Data records:
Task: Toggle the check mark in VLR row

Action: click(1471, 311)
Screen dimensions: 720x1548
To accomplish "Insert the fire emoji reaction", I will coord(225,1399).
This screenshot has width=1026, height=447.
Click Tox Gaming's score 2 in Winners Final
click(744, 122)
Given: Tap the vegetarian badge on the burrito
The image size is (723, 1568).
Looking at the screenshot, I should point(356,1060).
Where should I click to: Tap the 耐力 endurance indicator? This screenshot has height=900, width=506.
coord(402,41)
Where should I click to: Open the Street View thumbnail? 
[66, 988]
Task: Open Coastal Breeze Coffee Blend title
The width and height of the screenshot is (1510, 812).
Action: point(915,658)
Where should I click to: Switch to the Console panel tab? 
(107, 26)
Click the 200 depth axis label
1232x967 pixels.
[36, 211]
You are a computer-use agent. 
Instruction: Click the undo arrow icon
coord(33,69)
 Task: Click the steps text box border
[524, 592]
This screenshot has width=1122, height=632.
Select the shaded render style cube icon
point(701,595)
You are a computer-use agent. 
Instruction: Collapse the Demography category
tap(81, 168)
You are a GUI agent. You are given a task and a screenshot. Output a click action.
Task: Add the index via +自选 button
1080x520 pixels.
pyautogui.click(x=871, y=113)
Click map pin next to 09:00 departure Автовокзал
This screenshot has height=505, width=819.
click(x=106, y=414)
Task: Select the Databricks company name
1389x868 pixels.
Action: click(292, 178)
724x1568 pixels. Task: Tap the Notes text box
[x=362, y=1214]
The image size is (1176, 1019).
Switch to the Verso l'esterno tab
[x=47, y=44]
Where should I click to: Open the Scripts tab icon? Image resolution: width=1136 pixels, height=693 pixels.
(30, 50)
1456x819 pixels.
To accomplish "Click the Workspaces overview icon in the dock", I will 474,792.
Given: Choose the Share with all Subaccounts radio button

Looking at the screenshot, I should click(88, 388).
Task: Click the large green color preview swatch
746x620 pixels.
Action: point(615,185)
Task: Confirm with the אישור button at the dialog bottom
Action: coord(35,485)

What to produce: Can you reproduce, character for character, the entries starting at the line that contains "Where should I click to: Open the Scripts" and ending at the final line of the entries, with both of those lines included?

Written answer:
Where should I click to: Open the Scripts tab icon? Image resolution: width=1136 pixels, height=693 pixels.
(30, 50)
1456x819 pixels.
To accomplish "Click the Workspaces overview icon in the dock", I will 474,792.
Given: Choose the Share with all Subaccounts radio button

Looking at the screenshot, I should click(88, 388).
Task: Click the large green color preview swatch
746x620 pixels.
Action: point(615,185)
Task: Confirm with the אישור button at the dialog bottom
Action: coord(35,485)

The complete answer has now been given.